Obama Faults U.S. ‘Sloppiness’ in Benghazi Attack
In late December 2012, President Obama, in his most detailed comments on an independent inquiry’s report on the attack against the American diplomatic compound in Benghazi, Libya, that killed four Americans on Sept. 11, said that the security and management flaws identified were “huge problems” that reflected “sloppiness” in how the State Department safeguards its missions abroad.
Mr. Obama, in an interview on Dec. 30 on the NBC News program “Meet the Press,” reaffirmed a decision by Secretary of State Hillary Rodham Clinton to carry out all 29 of the panel’s recommendations, including dispatching 225 additional Marine guards to embassies and consulates and revamping how threat warnings are used to secure diplomatic posts overseas.
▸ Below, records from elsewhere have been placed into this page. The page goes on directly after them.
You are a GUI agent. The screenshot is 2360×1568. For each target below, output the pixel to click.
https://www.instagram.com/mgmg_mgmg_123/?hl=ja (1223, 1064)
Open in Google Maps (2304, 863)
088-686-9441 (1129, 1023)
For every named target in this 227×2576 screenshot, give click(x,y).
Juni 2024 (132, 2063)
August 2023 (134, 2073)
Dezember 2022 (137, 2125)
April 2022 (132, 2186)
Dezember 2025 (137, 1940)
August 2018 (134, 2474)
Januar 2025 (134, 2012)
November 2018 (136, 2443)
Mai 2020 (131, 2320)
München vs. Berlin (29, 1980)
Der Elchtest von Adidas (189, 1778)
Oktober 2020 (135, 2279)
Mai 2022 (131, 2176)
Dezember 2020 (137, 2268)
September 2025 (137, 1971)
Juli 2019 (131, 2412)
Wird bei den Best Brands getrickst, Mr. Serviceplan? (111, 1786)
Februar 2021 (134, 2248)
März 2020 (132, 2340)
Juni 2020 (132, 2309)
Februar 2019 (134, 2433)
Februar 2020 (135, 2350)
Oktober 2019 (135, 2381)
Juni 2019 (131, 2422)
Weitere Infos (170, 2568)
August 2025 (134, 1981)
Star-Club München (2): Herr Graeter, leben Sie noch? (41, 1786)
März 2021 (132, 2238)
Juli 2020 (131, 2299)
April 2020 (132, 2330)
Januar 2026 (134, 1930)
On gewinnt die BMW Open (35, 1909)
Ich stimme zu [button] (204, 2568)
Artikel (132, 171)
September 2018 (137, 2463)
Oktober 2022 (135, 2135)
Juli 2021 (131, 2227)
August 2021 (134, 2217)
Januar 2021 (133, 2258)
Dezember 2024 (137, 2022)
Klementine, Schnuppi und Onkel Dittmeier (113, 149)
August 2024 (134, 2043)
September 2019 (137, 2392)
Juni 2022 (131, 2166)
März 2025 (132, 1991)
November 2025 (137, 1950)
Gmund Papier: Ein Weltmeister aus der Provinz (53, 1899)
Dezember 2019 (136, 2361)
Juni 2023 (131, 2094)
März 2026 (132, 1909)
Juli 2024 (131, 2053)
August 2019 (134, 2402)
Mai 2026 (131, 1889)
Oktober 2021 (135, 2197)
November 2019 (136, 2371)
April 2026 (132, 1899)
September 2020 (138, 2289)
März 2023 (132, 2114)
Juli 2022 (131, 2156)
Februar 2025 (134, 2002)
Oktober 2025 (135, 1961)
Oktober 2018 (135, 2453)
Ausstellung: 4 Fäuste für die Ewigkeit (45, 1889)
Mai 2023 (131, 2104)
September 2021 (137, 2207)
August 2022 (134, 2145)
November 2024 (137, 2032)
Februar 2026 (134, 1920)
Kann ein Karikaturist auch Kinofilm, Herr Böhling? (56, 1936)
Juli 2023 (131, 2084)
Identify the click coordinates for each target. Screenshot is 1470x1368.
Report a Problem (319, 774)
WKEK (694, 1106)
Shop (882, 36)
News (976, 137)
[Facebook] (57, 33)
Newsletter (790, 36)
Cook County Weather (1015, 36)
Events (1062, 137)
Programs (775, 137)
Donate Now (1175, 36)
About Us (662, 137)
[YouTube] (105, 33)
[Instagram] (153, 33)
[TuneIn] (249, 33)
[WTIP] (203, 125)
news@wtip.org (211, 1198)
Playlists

Mr. Obama said one major finding — that the State Department relied too heavily on untested local Libyan militias to safeguard the compound in Benghazi that was attacked — reflected “internal reviews” by the government.
Ten days earlier, at a Senate hearing, the State Department conceded errors in the handling of diplomatic security that led to the deadly attack. The weaknesses were “unacceptable,” Deputy Secretary of State William J. Burns told a Senate committee on Dec. 20.
On Dec. 18, one department official resigned and three others were relieved of their duties after a scathing report was released by an inquiry panel led by Thomas R. Pickering, a retired diplomat.
In an opening statement, Senator John Kerry of Massachusetts, the committee’s chairman, said that Congress “also bears some responsibility” to provide adequate financing for diplomatic security. He noted that the board’s report called for spending $2.3 billion a year in the coming decade to protect American embassies and offices abroad.
Mr. Burns and Thomas R. Nides, another deputy secretary of state, told the committee in prepared testimony that the department had “already begun to fix” the “serious, systemic problems” identified in the Pickering report. The two men testified in place of Mrs. Clinton, who is recovering from a concussion.
Mr. Nides said the department accepted “every one” of the report’s 29 specific recommendations. He mentioned, for example, the addition of hundreds of Marines to protect foreign missions. His office is leading an effort to put them into effect “quickly and completely — and to pursue steps above and beyond the board’s report,” he said.
Dozens of specific actions are already under way, several will be completed within weeks, and all will be in motion “by the time the next secretary of state takes office,” he said.
Mr. Kerry is the leading candidate to replace Mrs. Clinton as secretary of state, after the withdrawal from consideration of Susan E. Rice, the ambassador to the United Nations, after criticisms of statements she made following the attack on the Benghazi outpost.